Our presentation bombed.

I got back to my cubicle and wanted to crawl under my desk. Later that day, the head of our department sent a note stating that it might help if he could see some type of visual to accompany the numbers.

In the next presentation, I shared screenshots of successful posts, tied in appropriate stats and then finished with a recommendation on how to move forward.

“We didn’t grow our followers that much but that graph shows engagement is up? That means people are actually LIKING what we do? Well…we like that!”


Who knew that those six little words could be so damn impactful? It can be a bit daunting to tell your boss that the competition is doing something better than you because, well, we like having our jobs, don’t we? However, this might be one of the best ways to help change an executive’s mindset from focusing solely on boosting followers to creating content that transforms a community into brand advocates.

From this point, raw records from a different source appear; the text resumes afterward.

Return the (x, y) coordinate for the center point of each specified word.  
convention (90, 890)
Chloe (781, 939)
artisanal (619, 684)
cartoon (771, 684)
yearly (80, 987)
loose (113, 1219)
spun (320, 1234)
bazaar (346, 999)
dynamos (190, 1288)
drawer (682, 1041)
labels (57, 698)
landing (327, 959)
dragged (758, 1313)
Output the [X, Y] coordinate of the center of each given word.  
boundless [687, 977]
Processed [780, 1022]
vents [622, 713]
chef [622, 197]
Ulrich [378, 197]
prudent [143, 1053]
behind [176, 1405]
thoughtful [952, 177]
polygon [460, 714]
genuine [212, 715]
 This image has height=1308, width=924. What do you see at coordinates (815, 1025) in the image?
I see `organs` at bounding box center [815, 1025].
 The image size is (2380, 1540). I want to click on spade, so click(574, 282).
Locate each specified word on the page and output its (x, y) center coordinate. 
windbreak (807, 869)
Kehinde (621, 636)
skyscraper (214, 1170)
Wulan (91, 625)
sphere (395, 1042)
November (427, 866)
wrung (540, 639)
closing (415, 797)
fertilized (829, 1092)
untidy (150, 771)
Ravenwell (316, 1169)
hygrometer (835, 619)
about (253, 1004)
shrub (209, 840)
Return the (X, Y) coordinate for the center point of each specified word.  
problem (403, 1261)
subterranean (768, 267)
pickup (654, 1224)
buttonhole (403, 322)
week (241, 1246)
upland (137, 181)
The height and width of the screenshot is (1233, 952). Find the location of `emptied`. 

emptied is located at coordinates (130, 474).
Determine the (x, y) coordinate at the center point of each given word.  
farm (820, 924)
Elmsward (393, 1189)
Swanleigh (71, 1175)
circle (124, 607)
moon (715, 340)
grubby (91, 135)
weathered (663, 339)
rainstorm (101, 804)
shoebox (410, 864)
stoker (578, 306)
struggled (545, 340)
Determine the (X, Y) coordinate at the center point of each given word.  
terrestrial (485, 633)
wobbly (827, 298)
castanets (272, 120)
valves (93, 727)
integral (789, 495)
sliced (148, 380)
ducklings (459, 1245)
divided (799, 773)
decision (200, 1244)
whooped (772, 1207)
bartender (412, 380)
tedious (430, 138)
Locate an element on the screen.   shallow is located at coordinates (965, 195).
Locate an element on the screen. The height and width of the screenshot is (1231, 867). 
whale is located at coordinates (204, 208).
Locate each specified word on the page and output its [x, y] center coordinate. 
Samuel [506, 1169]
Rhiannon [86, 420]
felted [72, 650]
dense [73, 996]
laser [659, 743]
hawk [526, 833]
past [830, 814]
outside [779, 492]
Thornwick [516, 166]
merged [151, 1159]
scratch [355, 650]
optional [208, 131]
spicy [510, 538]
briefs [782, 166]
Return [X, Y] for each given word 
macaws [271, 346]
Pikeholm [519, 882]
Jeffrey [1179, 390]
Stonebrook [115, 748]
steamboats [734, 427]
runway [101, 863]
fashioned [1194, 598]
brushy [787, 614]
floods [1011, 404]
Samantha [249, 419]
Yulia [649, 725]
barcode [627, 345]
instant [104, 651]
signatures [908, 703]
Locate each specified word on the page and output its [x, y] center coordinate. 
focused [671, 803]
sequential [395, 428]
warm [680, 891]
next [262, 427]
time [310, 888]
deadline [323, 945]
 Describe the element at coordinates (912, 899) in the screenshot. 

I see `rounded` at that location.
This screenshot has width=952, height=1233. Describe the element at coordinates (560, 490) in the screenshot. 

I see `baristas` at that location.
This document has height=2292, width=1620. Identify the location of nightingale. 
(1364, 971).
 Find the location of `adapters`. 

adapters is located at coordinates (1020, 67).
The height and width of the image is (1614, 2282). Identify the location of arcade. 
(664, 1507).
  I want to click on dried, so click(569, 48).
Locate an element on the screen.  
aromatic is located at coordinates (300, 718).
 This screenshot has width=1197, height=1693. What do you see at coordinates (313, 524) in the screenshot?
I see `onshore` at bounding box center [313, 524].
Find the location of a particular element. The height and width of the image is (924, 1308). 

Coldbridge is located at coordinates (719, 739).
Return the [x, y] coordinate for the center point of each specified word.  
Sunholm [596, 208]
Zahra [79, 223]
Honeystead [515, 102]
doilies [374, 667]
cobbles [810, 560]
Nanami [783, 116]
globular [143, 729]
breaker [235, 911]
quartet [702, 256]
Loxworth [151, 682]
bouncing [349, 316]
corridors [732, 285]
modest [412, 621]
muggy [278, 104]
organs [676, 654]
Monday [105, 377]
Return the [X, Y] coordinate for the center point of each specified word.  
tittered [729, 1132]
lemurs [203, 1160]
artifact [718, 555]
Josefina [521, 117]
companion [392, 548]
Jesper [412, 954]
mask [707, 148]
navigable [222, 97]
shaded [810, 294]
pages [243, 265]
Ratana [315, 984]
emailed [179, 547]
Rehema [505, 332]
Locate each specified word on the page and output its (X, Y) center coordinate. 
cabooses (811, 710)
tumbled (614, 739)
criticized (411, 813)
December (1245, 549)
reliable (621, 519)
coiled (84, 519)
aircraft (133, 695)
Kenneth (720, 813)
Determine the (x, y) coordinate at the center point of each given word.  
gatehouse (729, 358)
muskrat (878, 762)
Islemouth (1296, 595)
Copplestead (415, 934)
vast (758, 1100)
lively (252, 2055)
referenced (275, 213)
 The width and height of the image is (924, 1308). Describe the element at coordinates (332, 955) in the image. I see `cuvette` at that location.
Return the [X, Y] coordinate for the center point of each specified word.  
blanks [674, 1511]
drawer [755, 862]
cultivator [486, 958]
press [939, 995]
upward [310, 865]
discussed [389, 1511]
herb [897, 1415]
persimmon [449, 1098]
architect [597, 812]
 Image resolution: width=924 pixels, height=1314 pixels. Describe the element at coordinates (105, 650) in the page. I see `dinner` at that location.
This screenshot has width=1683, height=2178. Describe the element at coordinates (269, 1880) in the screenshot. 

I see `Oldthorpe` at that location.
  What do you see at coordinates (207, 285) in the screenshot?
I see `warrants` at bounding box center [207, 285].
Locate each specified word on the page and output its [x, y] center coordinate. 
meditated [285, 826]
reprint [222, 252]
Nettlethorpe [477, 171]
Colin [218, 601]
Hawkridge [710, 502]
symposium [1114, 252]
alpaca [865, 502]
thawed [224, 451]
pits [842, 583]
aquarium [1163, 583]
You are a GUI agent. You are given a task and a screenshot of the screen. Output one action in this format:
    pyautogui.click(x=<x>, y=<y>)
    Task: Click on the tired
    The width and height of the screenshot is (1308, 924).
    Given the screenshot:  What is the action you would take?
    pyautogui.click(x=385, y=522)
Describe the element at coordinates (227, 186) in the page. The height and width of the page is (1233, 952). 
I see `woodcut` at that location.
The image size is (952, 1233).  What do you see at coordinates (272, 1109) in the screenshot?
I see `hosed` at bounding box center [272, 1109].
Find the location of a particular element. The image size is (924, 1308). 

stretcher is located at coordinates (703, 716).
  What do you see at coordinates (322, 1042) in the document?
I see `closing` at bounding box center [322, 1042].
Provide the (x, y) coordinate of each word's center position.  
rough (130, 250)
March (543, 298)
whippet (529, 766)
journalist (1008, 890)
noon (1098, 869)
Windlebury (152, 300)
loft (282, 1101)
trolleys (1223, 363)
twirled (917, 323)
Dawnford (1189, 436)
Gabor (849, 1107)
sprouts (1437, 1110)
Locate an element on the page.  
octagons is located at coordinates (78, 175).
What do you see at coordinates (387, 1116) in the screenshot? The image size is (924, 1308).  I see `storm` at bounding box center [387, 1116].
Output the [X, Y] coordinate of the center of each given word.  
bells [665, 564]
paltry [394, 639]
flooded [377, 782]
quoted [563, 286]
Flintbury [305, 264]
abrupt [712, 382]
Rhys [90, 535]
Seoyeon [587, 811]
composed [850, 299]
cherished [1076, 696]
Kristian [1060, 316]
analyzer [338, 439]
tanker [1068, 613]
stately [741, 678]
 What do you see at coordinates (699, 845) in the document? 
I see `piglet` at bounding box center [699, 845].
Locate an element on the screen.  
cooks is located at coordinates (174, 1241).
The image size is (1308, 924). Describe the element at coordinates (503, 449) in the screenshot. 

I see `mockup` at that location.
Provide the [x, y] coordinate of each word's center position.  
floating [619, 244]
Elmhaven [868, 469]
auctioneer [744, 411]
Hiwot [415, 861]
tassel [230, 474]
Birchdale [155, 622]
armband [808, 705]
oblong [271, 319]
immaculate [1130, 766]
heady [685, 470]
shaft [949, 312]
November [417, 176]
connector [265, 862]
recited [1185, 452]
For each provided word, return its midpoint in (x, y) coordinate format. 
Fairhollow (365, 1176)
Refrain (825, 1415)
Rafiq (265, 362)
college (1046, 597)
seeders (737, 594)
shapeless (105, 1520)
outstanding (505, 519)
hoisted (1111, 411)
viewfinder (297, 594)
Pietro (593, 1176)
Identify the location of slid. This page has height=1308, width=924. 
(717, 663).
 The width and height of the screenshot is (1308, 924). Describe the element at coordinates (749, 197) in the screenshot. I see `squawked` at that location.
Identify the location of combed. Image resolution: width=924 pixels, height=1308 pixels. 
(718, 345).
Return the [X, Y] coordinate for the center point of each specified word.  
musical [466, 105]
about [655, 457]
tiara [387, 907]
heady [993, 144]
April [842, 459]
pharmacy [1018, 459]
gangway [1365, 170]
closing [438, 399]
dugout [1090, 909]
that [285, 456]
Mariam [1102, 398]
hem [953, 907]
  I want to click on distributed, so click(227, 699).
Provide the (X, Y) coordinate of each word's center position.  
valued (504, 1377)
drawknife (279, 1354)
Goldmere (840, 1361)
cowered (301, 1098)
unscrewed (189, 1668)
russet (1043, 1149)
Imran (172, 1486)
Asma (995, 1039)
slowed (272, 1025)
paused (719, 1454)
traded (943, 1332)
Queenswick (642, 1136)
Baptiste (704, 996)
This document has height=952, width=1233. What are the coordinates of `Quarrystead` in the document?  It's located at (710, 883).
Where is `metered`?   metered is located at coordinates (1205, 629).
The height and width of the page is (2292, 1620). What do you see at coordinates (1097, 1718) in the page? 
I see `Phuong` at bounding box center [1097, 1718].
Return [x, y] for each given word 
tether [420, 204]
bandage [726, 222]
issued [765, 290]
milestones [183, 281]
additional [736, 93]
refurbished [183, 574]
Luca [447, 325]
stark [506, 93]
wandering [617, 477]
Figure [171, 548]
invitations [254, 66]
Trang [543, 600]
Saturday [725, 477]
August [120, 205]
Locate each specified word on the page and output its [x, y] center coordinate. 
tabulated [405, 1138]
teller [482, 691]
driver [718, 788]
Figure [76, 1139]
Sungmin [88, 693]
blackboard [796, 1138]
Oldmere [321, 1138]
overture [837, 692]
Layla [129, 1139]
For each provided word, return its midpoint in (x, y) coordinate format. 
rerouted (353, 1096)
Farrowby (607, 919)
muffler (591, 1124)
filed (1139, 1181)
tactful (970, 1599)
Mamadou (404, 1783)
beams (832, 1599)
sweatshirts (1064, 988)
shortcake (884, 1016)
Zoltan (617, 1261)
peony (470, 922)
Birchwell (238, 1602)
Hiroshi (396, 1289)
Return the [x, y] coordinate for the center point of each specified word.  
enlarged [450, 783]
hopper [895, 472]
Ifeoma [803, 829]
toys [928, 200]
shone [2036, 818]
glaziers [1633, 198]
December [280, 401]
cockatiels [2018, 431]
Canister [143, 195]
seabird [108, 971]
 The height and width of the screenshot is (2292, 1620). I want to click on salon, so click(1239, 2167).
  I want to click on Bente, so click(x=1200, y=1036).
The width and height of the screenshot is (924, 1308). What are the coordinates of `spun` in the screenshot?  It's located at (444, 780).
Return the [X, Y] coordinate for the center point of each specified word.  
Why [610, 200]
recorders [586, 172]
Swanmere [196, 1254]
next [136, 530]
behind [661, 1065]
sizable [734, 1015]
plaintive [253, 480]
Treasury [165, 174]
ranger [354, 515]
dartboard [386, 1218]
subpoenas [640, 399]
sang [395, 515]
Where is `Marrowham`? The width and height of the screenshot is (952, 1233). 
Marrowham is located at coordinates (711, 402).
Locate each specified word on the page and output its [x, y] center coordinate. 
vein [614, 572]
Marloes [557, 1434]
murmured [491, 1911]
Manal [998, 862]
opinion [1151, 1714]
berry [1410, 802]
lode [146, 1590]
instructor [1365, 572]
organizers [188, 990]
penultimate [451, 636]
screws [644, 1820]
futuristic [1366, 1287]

Once upon a time, I was told that I would have to “manage up” when it came to social media because many executives just didn’t understand. So, one way to do so is by starting a conversation which validates the executive’s thoughts. Next up? Tell them what the competition is doing right that your brand isn’t. This might ruffle their feathers and put your job very briefly in jeopardy. Luckily for you, you’re closing the conversation by sharing strategic ideas that will increase the brand’s engagement…as well as followers.


So, you’ve tried all of the above and yet your boss still dwells on followers, followers, followers? Whatever. Go stealth and create a second strategy that focuses on growing social media engagement.

This strategy should in no way overshadow or replace what your given directive is. It is meant to compliment what is already being executed. What you want to do with this second strategy is grow your brand’s engagement over, say, three months. Give it time to connect with your audience. When you see success at the end of that time period, make a visual-driven report and hold your head high as you share it with the team.

Before presenting to your superiors, make sure you have made a deposit in your confidence account. Giving an executive stats on an initiative they didn’t “approve” of can be a scary situation to find yourself in but you have to remember that you are trusting your instincts to do things that only improve this brand’s social media presence.

During a moment of professional insecurity, a more senior peer in my industry let me know that I was on the right track. As brief as our conversation was, his words of confidence allowed me to believe again in myself and I bounced back from said insecurity even stronger. If you don’t feel secure about something, the likelihood of convincing others is slim to none.